Tally the lines in these records that hold the string "computer", and reply with the number alone.

PROVIDED INFORMATION Block Start

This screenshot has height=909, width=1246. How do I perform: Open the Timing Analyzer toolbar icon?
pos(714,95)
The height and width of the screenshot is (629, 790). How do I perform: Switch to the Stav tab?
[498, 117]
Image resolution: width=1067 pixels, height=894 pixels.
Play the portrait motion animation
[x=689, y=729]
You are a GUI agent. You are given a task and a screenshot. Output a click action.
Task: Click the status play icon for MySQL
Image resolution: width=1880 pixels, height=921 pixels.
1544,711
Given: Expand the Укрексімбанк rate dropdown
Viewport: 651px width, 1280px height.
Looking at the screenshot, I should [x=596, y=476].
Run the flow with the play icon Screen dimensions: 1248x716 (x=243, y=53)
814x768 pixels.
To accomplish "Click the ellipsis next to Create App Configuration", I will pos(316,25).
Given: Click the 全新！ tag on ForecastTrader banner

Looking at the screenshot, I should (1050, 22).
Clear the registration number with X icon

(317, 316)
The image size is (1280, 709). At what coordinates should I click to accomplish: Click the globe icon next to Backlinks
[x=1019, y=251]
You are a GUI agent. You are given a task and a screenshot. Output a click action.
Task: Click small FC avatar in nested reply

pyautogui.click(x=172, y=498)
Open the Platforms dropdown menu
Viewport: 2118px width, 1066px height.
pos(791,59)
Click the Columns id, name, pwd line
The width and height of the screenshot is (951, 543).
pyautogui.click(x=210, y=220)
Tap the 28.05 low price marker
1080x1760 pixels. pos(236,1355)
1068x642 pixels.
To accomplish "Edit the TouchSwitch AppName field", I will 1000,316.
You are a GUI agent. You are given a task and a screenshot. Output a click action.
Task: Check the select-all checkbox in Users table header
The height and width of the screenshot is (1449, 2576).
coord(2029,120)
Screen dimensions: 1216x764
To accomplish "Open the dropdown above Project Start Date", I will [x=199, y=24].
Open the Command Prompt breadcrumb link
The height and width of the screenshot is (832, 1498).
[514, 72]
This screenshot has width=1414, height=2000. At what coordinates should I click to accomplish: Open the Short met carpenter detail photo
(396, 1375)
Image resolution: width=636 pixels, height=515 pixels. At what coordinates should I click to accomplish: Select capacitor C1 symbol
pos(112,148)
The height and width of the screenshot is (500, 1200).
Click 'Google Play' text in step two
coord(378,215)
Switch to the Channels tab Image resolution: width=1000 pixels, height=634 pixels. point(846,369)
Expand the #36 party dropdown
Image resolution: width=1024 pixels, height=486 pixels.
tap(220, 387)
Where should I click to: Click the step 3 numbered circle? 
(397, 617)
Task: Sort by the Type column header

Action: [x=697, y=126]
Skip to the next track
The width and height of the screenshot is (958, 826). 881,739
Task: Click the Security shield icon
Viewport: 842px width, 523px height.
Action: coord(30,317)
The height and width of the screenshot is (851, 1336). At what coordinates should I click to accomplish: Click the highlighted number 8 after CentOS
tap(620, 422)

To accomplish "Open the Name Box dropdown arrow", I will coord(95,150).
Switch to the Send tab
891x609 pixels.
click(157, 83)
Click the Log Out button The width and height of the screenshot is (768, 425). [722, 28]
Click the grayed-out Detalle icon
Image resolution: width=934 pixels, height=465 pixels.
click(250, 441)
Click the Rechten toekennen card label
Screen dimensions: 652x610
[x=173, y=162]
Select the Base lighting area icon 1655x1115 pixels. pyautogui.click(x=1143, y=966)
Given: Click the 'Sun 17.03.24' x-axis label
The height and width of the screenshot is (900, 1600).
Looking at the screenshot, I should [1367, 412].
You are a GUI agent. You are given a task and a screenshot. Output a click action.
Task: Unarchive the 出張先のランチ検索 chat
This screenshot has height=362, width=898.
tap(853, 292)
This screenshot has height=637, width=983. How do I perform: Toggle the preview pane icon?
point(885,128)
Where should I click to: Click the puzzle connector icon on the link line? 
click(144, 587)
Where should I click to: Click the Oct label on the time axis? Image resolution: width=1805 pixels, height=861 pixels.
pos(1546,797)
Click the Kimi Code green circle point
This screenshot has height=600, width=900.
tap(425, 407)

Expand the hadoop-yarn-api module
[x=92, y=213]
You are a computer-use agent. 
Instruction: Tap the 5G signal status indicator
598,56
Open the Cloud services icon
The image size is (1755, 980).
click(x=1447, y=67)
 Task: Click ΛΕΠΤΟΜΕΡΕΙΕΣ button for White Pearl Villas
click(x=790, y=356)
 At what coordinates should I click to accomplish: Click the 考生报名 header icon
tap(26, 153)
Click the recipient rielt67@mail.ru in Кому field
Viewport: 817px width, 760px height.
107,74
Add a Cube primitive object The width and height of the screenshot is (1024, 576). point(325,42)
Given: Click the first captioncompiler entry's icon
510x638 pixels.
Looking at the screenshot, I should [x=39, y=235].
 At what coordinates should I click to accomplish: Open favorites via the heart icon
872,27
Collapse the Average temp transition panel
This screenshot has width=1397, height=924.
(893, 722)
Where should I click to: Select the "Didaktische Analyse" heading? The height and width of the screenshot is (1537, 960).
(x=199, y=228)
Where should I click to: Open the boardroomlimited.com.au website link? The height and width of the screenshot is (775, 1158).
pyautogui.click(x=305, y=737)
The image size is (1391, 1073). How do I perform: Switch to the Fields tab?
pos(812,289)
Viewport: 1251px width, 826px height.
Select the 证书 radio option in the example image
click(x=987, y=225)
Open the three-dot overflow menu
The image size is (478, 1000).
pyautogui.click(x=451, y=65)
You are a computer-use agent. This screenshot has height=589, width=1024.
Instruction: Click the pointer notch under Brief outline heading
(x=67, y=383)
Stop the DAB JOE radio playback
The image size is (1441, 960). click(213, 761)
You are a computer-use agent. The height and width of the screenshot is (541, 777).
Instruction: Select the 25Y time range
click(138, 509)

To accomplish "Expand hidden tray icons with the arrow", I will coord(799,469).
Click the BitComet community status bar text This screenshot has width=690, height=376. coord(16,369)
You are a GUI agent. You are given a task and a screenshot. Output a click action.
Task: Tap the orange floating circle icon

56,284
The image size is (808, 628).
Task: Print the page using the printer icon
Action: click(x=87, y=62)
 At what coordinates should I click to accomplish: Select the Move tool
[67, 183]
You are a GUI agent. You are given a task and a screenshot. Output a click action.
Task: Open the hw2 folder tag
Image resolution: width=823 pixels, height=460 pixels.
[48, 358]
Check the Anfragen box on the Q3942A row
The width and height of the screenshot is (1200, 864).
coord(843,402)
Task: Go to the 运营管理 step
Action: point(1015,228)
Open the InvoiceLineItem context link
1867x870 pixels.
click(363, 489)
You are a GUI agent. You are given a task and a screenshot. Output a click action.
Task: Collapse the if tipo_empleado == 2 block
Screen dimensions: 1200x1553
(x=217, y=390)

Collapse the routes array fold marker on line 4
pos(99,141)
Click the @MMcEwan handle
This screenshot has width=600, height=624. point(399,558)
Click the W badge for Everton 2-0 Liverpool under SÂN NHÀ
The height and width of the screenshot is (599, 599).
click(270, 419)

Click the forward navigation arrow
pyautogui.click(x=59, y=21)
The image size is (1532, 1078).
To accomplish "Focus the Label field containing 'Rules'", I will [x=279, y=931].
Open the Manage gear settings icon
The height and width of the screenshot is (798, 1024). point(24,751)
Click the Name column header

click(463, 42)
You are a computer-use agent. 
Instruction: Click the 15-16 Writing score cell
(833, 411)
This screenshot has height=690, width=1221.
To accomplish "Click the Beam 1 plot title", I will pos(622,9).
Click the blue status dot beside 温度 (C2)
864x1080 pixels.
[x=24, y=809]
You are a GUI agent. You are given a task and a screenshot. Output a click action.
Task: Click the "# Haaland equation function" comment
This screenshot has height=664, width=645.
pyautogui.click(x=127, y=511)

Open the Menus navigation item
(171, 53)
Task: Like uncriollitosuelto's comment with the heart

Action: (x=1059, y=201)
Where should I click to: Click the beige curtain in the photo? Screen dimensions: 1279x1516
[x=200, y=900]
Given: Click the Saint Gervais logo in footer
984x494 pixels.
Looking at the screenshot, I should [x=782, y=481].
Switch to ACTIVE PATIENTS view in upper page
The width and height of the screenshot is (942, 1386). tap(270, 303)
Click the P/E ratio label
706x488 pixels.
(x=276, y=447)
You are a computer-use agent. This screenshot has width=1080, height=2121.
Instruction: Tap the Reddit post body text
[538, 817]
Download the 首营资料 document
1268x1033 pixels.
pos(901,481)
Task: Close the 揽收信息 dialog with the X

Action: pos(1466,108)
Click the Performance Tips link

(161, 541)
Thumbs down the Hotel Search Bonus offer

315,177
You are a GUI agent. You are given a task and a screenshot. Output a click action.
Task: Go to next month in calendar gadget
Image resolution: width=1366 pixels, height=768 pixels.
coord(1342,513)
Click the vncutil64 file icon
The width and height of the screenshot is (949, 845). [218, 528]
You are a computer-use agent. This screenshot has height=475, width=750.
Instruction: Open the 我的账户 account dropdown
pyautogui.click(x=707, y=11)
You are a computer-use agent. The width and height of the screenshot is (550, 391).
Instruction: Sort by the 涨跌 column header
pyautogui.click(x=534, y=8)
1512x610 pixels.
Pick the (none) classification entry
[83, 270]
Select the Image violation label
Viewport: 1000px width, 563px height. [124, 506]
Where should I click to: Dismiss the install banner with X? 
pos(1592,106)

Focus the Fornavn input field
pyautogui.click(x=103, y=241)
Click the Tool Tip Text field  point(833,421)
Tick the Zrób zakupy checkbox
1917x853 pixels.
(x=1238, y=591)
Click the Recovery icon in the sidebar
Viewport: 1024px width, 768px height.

PROVIDED INFORMATION Block End

RESPONSE TO THIS TASK:
7